:: WORK TO DO ::
Rewrite the lines as a Markdown table with the columns "Row" and "Line," giving each row its number and omitting blank lines. Begin with the first line of the collection entries, and stop after the line that contains "Exploding Planet Space Wallpaper (198, 927)".

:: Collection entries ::

....

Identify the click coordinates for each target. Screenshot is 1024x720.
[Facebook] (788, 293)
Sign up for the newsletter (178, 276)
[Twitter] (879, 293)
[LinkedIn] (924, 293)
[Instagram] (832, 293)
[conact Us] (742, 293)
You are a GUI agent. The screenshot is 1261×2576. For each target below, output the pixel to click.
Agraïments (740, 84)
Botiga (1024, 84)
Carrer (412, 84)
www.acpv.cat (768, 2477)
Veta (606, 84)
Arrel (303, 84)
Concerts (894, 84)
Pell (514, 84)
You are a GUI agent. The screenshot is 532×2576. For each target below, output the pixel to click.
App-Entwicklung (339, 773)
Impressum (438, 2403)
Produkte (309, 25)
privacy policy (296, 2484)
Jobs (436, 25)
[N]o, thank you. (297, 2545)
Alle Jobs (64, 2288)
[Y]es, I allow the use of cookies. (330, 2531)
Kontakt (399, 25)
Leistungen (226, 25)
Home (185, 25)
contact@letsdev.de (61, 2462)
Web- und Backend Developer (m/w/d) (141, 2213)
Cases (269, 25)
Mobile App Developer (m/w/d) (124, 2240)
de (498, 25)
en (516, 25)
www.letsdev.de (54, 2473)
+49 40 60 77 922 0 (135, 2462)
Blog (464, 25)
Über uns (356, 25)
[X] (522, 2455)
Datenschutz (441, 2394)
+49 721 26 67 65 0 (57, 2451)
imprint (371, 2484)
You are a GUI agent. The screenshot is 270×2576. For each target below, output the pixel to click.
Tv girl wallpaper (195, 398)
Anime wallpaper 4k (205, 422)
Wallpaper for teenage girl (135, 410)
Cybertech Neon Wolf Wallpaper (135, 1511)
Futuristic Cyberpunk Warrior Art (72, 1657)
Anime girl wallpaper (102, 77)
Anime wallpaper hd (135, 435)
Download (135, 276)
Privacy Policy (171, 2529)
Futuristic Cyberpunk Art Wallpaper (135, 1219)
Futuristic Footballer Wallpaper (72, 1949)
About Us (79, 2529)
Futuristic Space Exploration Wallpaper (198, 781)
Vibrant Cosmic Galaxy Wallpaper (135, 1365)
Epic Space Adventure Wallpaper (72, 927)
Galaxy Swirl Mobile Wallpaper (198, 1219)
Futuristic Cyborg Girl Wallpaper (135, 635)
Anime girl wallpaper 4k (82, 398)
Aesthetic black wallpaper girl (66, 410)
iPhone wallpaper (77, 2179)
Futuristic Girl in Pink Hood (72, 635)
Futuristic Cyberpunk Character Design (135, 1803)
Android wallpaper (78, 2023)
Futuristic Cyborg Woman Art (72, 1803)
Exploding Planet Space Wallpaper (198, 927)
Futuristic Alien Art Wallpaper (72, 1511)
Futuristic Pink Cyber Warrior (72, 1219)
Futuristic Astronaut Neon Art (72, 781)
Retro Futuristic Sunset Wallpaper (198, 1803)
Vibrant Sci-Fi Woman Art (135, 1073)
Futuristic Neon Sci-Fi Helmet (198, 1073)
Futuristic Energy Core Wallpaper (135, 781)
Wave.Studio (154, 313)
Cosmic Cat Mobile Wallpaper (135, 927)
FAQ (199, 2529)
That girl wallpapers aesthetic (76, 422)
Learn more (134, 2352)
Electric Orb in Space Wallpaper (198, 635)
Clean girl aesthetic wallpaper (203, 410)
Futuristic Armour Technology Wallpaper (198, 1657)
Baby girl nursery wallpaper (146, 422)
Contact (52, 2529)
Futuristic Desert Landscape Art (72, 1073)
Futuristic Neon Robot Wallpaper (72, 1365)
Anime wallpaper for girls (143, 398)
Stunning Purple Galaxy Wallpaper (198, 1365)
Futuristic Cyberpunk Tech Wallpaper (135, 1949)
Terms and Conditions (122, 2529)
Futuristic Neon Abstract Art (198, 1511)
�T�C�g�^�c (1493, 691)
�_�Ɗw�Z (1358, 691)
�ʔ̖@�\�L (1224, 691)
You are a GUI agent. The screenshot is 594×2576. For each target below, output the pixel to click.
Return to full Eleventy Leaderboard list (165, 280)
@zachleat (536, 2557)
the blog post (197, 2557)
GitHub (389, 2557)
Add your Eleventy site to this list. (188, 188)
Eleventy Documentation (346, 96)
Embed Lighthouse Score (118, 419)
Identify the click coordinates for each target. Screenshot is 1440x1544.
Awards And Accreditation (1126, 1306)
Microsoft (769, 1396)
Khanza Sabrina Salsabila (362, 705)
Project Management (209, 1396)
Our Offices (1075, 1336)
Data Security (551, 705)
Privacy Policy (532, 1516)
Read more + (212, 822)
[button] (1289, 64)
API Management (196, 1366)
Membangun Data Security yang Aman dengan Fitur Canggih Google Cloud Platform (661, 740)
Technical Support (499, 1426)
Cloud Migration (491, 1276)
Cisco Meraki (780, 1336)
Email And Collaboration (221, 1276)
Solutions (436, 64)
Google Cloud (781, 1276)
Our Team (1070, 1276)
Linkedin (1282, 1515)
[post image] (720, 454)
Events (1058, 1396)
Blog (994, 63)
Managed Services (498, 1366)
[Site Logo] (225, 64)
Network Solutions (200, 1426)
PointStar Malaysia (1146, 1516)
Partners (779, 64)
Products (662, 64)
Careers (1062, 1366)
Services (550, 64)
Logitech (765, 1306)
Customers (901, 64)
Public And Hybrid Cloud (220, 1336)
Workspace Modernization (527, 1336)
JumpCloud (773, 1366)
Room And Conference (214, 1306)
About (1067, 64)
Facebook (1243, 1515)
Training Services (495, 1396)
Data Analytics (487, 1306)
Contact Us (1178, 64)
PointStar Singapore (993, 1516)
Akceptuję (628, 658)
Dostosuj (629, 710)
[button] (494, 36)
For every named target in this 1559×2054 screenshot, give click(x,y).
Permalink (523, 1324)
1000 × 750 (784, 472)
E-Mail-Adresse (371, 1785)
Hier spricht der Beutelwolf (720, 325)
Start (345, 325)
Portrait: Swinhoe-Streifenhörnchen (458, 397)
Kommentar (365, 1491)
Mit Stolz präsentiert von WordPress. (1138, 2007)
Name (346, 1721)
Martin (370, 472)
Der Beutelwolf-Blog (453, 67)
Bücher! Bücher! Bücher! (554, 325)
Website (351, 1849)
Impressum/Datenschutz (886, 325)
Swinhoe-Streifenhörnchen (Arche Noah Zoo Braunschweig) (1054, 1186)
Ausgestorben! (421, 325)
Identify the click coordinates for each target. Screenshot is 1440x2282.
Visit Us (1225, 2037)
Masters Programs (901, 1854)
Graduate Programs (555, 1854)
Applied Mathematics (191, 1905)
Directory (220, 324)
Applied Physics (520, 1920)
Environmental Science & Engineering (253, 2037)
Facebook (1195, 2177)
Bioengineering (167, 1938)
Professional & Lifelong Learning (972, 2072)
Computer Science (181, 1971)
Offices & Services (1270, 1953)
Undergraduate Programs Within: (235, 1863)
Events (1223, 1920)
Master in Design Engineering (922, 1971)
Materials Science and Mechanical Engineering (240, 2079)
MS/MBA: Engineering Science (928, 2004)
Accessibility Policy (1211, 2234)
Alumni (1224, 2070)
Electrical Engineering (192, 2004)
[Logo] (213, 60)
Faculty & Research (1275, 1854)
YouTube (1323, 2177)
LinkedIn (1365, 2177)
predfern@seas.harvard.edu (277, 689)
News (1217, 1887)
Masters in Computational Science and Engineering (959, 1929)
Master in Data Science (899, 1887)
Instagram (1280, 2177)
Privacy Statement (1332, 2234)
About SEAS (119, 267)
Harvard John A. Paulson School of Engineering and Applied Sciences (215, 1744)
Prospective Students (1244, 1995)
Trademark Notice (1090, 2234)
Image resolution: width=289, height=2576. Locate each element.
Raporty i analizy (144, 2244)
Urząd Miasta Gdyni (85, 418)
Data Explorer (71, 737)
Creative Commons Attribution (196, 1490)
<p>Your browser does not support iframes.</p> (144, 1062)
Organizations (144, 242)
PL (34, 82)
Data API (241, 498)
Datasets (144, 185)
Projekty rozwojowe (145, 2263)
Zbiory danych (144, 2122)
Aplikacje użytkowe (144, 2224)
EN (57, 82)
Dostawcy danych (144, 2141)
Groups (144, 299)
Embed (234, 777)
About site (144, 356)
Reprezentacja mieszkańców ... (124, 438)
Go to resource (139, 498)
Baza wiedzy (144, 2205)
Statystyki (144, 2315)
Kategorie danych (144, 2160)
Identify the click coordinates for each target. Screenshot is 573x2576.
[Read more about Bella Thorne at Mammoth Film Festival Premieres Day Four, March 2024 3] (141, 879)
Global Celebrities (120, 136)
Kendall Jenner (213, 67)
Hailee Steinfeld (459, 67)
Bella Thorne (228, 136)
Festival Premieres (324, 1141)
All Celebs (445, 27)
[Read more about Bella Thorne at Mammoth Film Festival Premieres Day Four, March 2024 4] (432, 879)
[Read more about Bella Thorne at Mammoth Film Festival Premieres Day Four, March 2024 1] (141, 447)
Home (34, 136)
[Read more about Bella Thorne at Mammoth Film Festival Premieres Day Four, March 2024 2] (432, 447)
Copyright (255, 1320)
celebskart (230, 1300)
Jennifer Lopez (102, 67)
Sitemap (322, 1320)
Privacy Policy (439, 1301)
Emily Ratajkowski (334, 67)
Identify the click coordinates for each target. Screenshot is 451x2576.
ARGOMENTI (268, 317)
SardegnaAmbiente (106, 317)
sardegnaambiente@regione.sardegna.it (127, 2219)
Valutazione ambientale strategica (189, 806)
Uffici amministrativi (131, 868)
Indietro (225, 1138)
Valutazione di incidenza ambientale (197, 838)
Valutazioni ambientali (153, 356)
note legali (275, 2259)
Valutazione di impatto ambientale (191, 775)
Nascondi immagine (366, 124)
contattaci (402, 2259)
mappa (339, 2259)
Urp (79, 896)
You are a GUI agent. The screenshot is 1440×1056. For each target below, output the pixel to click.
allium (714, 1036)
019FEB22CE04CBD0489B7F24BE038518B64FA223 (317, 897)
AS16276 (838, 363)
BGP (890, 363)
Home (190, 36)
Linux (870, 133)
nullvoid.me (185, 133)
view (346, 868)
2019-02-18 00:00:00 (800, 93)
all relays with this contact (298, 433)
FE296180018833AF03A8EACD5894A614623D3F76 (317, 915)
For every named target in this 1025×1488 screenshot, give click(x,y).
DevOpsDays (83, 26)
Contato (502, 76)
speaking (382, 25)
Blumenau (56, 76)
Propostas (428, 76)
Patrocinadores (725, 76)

....

:: RESULT ::
| Row | Line |
|---|---|
| 1 | Identify the click coordinates for each target. Screenshot is 1024x720. |
| 2 | [Facebook] (788, 293) |
| 3 | Sign up for the newsletter (178, 276) |
| 4 | [Twitter] (879, 293) |
| 5 | [LinkedIn] (924, 293) |
| 6 | [Instagram] (832, 293) |
| 7 | [conact Us] (742, 293) |
| 8 | You are a GUI agent. The screenshot is 1261×2576. For each target below, output the pixel to click. |
| 9 | Agraïments (740, 84) |
| 10 | Botiga (1024, 84) |
| 11 | Carrer (412, 84) |
| 12 | www.acpv.cat (768, 2477) |
| 13 | Veta (606, 84) |
| 14 | Arrel (303, 84) |
| 15 | Concerts (894, 84) |
| 16 | Pell (514, 84) |
| 17 | You are a GUI agent. The screenshot is 532×2576. For each target below, output the pixel to click. |
| 18 | App-Entwicklung (339, 773) |
| 19 | Impressum (438, 2403) |
| 20 | Produkte (309, 25) |
| 21 | privacy policy (296, 2484) |
| 22 | Jobs (436, 25) |
| 23 | [N]o, thank you. (297, 2545) |
| 24 | Alle Jobs (64, 2288) |
| 25 | [Y]es, I allow the use of cookies. (330, 2531) |
| 26 | Kontakt (399, 25) |
| 27 | Leistungen (226, 25) |
| 28 | Home (185, 25) |
| 29 | contact@letsdev.de (61, 2462) |
| 30 | Web- und Backend Developer (m/w/d) (141, 2213) |
| 31 | Cases (269, 25) |
| 32 | Mobile App Developer (m/w/d) (124, 2240) |
| 33 | de (498, 25) |
| 34 | en (516, 25) |
| 35 | www.letsdev.de (54, 2473) |
| 36 | +49 40 60 77 922 0 (135, 2462) |
| 37 | Blog (464, 25) |
| 38 | Über uns (356, 25) |
| 39 | [X] (522, 2455) |
| 40 | Datenschutz (441, 2394) |
| 41 | +49 721 26 67 65 0 (57, 2451) |
| 42 | imprint (371, 2484) |
| 43 | You are a GUI agent. The screenshot is 270×2576. For each target below, output the pixel to click. |
| 44 | Tv girl wallpaper (195, 398) |
| 45 | Anime wallpaper 4k (205, 422) |
| 46 | Wallpaper for teenage girl (135, 410) |
| 47 | Cybertech Neon Wolf Wallpaper (135, 1511) |
| 48 | Futuristic Cyberpunk Warrior Art (72, 1657) |
| 49 | Anime girl wallpaper (102, 77) |
| 50 | Anime wallpaper hd (135, 435) |
| 51 | Download (135, 276) |
| 52 | Privacy Policy (171, 2529) |
| 53 | Futuristic Cyberpunk Art Wallpaper (135, 1219) |
| 54 | Futuristic Footballer Wallpaper (72, 1949) |
| 55 | About Us (79, 2529) |
| 56 | Futuristic Space Exploration Wallpaper (198, 781) |
| 57 | Vibrant Cosmic Galaxy Wallpaper (135, 1365) |
| 58 | Epic Space Adventure Wallpaper (72, 927) |
| 59 | Galaxy Swirl Mobile Wallpaper (198, 1219) |
| 60 | Futuristic Cyborg Girl Wallpaper (135, 635) |
| 61 | Anime girl wallpaper 4k (82, 398) |
| 62 | Aesthetic black wallpaper girl (66, 410) |
| 63 | iPhone wallpaper (77, 2179) |
| 64 | Futuristic Girl in Pink Hood (72, 635) |
| 65 | Futuristic Cyberpunk Character Design (135, 1803) |
| 66 | Android wallpaper (78, 2023) |
| 67 | Futuristic Cyborg Woman Art (72, 1803) |
| 68 | Exploding Planet Space Wallpaper (198, 927) |